Five Minutes, Four Slides, No Notes: Students Present Their Research at GSAS Master’s SynThesis Competition
GSAS master’s students showcased their thesis research at the fourth annual Master’s SynThesis Competition, held on May 9, 2019. In five minutes, using only four slides and no notes, 12 students from as many master’s programs presented their research to a general audience and an interdisciplinary panel of faculty and alumni judges. Topics ranged from the genetic relatedness of corals in bleaching events to framing access to water as a human rights issue to using patient-derived stem cells to study ALS.
Ivana Dizdar, an MA candidate in Modern Art: Critical and Curatorial Studies, was awarded first-place for her presentation on “He Loves Me Not: The Art of Tanja Ostojić and Daniela Ortiz, from EU Migration to Anti-Celebration.” Her advisor is Rosalyn Deutsche, Visiting Professor at Barnard College.
“Many see art as something abstract and inaccessible, something self-contained, even something that doesn’t have a concrete relationship to the real world,” observed Dizdar. She found preparation for the SynThesis competition useful because it “helped me develop and test ways of articulating contemporary art’s relationship to other areas, especially politics, in a way that would be meaningful to people across disciplines.”
Michelle Lee, an MA candidate in Global Thought, won second-place for her presentation on “Beyond Big Brother: Implications of China’s Social Credit System for Global Governance.” David Park, Faculty Director of the MA in Global Thought and Dean of Strategic Initiatives for the Faculty of Arts and Sciences, serves as her advisor.
MA candidate in Religion Clayton Raithel won third-place for his presentation, “To Think, To Feel, To Know: Affective Alignment and its Political Implications.” His advisor is Gil Anidjar, Professor in the Department of Religion, the Department of Middle Eastern, South Asian, and African Studies (MESAAS), and the Institute for Comparative Literature and Society (ICLS).
This signal event for Master’s programs enables students to synthesize and sharpen their theses so they can be explained to a general audience. “Thinking through one's ‘elevator pitch’ is a great exercise,” said Raithel, “and reminded me of why it was I became interested in my topic in the first place.” Lee added, “My research can take me into some pretty specific focus areas, but this helped me think about the ‘so what?’ and ‘why should I care?’"
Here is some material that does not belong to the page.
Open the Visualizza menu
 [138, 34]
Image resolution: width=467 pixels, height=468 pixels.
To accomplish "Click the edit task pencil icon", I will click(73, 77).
“The Master’s SynThesis Competition,” says Richard Slusarczyk, Associate Dean of Academic & Student Affairs, “pushes students to crystallize their research and incorporate additional skills — oral communications and visualization — that is useful no matter what they go on to do next. It is also an inspiration to see the range and depth of MA research at Columbia: We are so proud of what our master’s students accomplish.”